Cropped version of a photo by Flickr user joeshlabotnik.

Google, plus our past = the future of photos

Rick Klau
7 min readDec 3, 2014

A couple years ago, I wrote about my first serious attempt to organize my family’s photos. 50,000 digital photos spanning more than a decade — scattered across multiple computers, phones, cameras, and hard drives. It wasn’t a bad first attempt, but if I’m perfectly honest, it required a fair bit of work to keep it current. Which means it was out of date pretty quickly. (And it’s just as well: my middle child repurposed the photo server earlier this year to be a Minecraft server.)

Then I remembered the photo albums. Dozens and dozens of photo albums. Actual dead-tree, hold-in-your-hand, photo albums. Photo albums from my childhood. Photo albums from my wife’s childhood. Photo albums from our early, pre-digital life together. Photo albums from grandparents, passed down to us when they died.

Photo albums that none of us had looked at in years.

So naturally I got rid of them.

Over the past six months, every few weekends, I took a Saturday afternoon and systematically removed the images from their albums, scanned them, and then recycled them. The end result?

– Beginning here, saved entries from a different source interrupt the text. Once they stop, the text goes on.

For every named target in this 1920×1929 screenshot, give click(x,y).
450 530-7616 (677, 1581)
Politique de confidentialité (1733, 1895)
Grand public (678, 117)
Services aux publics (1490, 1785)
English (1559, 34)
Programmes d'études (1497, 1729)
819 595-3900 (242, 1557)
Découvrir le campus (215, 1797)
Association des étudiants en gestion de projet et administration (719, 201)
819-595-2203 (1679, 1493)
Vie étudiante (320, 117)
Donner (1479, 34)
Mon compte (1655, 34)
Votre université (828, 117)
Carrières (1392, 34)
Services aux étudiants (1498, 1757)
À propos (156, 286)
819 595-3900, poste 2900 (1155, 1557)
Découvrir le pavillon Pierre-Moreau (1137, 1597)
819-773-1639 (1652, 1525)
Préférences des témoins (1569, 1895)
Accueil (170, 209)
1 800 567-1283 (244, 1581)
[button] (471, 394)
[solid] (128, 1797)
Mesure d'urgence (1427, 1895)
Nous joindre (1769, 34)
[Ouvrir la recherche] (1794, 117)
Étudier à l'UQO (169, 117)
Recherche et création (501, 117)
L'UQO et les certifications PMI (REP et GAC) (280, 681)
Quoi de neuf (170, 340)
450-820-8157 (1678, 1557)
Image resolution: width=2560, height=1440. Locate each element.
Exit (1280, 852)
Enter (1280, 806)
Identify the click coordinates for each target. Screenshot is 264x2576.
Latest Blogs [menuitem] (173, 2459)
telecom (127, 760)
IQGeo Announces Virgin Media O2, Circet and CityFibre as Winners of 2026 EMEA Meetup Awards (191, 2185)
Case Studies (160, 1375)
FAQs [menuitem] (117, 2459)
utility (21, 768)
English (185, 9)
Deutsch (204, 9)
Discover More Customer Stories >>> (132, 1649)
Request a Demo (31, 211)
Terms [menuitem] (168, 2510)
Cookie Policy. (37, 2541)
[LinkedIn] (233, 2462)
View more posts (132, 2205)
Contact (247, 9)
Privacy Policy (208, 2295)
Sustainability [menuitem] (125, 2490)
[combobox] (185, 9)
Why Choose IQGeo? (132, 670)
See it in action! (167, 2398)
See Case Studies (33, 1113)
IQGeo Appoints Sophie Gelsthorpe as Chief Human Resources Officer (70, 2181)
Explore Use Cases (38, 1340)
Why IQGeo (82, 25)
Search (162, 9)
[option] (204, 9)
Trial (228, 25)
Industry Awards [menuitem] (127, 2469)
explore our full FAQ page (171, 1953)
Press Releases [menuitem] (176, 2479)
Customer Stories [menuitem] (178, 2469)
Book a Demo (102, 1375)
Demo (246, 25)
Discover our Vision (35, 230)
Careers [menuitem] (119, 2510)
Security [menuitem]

When combined with 2012's effort at organizing our digital images, we now have an archive of over 75,000 images, spanning more than 50 years.

Here’s what I did:

Scanning

Fujitsu ScanSnap S1300

I’ve now scanned thousands of images using the Fujitsu Scansnap S1300, which works well with my MacBook Pro laptop. It supports scanning to JPG or PDF, is sheet fed so you can scan groups of pictures in bulk, and can do one-sided or two-sided scanning. (For some photos, we wanted to preserve the writing on the reverse of the images; for most, we simply wanted the picture itself.)

Saving

Using the Google Drive sync client, I saved the scanned images to the local Google Drive folder on my Mac’s hard drive — each album went in a sub-folder that corresponded to the year it was from. The Drive sync client saved each folder and all images to my Google Drive account in the cloud, and I shared the top-level folder (“Family photos”) with my wife and kids so they all have access to the photos as they’re saved.

(I upgraded my Google Drive storage to 1 terabyte, and I’m currently using just under 30% of that space. This plan used to cost $50/month; earlier this year that dropped to $10/month. If 100 GB will be sufficient for you, that will run you $1.99/month.)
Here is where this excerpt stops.